Capital des pharmacies : la polémique continue


Le débat sur l’ouverture du capital des pharmacies au Maroc prend une nouvelle dimension sociale et politique. Après les syndicats et l’Ordre national des pharmaciens, le Réseau marocain de la défense du droit à la santé et droit à la vie rejette à son tour les recommandations du Conseil de la concurrence, dénonçant des risques sanitaires, sociaux et territoriaux.



Une critique frontale

Le Réseau estime que les recommandations reposent sur une logique purement commerciale, incompatible avec la nature du médicament, qualifié de produit vital et social.

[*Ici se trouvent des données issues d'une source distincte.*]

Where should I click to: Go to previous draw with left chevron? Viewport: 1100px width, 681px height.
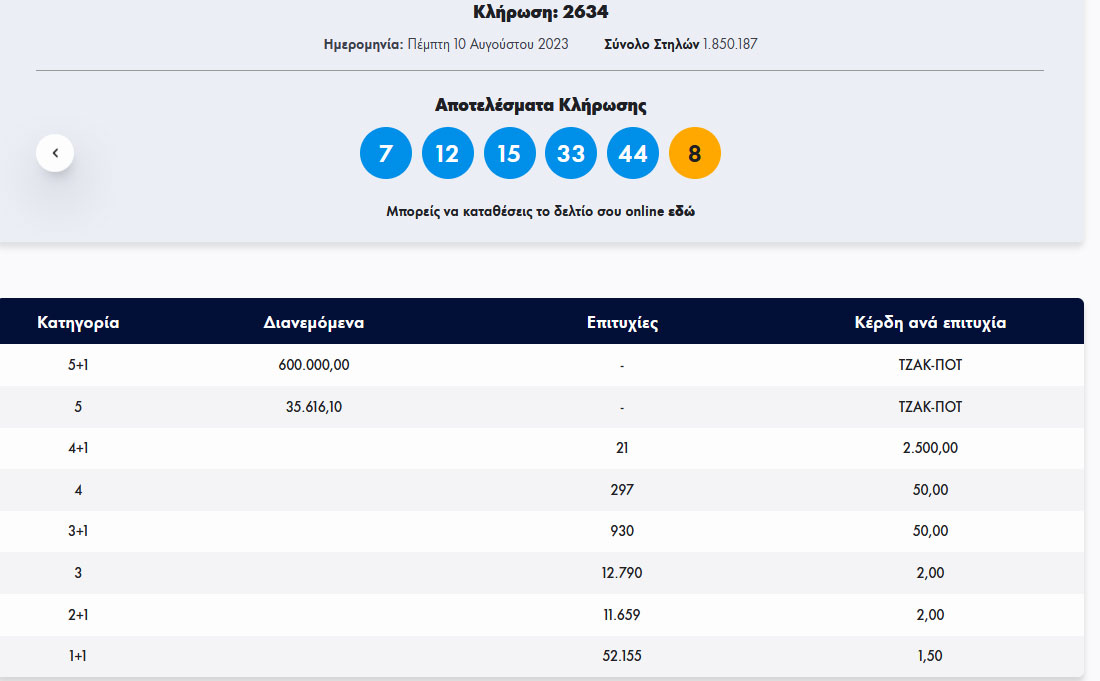(55, 153)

L’ouverture aux investisseurs non professionnels transformerait la pharmacie d’espace de service de santé en unité commerciale, priorisant le profit sur la sécurité et l’accès aux soins.
 

L’ONG souligne également que les recommandations ne s’attaquent pas aux causes structurelles de la cherté des médicaments, comme la concentration du marché, les marges à l’importation et à la fabrication, ou les ruptures récurrentes de médicaments essentiels.
 
Le rôle du pharmacien menacé  

Au‑delà de l’économie, les risques sanitaires sont au cœur des inquiétudes. Le pharmacien est présenté comme acteur central de la santé de proximité, garant contre l’automédication, les erreurs de dosage et les interactions dangereuses. Une libéralisation accrue pourrait favoriser la vente hors circuit, compliquer la traçabilité et fragiliser les conditions de stockage, menaçant directement la sécurité des patients.
 
Risque de déserts pharmaceutiques  

L’ouverture du capital aux grandes entreprises pourrait accélérer la disparition des pharmacies indépendantes, notamment dans les zones rurales et quartiers populaires, générant de véritables « déserts pharmaceutiques ». L’accès rapide aux médicaments en situation d’urgence serait alors compromis, tandis que la concentration du marché profiterait aux chaînes puissantes au détriment de l’équité territoriale.
 
Des pistes alternatives proposées  

Le Réseau plaide pour une réforme en profondeur des prix des médicaments, davantage de transparence sur les marges et un renforcement du tiers payant. L’ONG appelle aussi à un rôle plus actif de l’Agence nationale du médicament et au soutien de l’industrie pharmaceutique nationale et des génériques comme leviers stratégiques de souveraineté sanitaire.
 
Un débat loin d’être clos  

Si le Conseil de la concurrence présente l’ouverture du capital comme un moyen de moderniser et professionnaliser les pharmacies, la pression des syndicats et de la société civile souligne les risques d’un modèle dominé par la logique financière, pouvant fragiliser la sécurité sanitaire et l’accès équitable aux soins. Le débat est désormais élargi et s’annonce prolongé.